Saved data entries
++++++++++++++++++++

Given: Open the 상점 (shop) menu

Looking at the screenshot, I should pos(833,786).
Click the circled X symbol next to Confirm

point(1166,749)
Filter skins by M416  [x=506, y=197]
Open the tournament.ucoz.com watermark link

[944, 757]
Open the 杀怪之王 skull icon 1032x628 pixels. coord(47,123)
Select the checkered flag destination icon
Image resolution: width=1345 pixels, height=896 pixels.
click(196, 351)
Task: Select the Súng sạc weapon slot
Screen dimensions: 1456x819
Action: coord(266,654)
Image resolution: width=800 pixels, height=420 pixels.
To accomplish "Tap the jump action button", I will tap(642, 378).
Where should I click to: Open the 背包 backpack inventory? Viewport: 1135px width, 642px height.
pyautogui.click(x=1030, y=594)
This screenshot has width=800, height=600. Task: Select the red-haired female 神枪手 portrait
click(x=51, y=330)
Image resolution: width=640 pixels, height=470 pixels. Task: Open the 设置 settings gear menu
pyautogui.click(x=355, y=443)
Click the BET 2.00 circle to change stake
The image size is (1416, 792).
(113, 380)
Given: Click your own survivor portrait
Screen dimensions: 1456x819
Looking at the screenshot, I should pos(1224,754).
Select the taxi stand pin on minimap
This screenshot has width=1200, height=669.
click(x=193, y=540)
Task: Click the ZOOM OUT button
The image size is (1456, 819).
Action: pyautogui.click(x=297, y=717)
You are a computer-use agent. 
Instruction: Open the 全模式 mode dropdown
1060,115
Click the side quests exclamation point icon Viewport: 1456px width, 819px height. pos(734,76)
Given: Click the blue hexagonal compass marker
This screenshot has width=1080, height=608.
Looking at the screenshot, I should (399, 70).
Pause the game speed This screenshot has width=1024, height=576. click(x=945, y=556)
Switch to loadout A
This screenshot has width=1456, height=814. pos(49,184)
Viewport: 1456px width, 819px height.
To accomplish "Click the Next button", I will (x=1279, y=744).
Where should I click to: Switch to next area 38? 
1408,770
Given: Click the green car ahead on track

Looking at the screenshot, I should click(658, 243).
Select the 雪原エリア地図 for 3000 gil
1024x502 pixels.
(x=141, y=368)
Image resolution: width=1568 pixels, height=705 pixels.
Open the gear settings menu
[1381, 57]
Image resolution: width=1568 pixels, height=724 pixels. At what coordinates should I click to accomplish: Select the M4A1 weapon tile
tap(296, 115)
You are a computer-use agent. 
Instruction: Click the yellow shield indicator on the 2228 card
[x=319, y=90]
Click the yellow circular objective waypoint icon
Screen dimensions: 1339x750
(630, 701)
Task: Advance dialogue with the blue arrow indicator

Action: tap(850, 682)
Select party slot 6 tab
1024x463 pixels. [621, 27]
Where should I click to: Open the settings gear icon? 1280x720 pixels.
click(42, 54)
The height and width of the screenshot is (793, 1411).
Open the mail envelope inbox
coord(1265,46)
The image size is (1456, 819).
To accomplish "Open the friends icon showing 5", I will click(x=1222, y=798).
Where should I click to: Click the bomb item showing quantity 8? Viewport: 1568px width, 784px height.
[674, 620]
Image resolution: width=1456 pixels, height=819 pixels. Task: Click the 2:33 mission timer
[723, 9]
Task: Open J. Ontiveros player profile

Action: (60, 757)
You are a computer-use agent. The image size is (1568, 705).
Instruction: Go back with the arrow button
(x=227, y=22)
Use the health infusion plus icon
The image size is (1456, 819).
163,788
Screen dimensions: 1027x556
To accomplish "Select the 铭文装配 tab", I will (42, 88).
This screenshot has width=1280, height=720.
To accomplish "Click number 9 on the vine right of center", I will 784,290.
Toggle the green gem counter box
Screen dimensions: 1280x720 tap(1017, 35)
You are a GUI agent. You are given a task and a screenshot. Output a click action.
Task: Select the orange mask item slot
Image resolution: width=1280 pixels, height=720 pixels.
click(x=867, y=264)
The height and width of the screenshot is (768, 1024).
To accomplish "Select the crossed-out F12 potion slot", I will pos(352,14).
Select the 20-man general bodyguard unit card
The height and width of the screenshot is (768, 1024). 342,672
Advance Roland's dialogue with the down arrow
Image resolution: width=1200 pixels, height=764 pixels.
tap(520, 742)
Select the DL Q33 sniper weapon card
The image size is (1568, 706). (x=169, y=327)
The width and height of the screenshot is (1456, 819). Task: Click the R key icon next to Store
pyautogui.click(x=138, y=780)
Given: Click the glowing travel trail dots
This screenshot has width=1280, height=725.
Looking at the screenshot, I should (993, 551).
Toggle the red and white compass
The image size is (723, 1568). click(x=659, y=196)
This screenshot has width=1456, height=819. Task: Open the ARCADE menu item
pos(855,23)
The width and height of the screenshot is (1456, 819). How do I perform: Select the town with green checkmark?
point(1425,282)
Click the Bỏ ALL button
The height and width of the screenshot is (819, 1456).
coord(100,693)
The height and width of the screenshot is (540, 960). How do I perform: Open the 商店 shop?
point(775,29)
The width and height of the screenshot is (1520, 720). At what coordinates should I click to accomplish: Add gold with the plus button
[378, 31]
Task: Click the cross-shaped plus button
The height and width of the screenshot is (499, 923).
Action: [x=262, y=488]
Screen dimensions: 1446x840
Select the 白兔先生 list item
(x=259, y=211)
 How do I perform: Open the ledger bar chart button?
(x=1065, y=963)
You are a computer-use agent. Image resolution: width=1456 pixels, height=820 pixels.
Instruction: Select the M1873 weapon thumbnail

++++++++++++++++++++

INSTRUCTIONS TO FOLLOW
List every line of the data above that contains the string "Viewport", copying each line in full.

WRITTEN RESPONSE
Where should I click to: Open the 背包 backpack inventory? Viewport: 1135px width, 642px height.
Click the side quests exclamation point icon Viewport: 1456px width, 819px height. pos(734,76)
Viewport: 1456px width, 819px height.
Where should I click to: Click the bomb item showing quantity 8? Viewport: 1568px width, 784px height.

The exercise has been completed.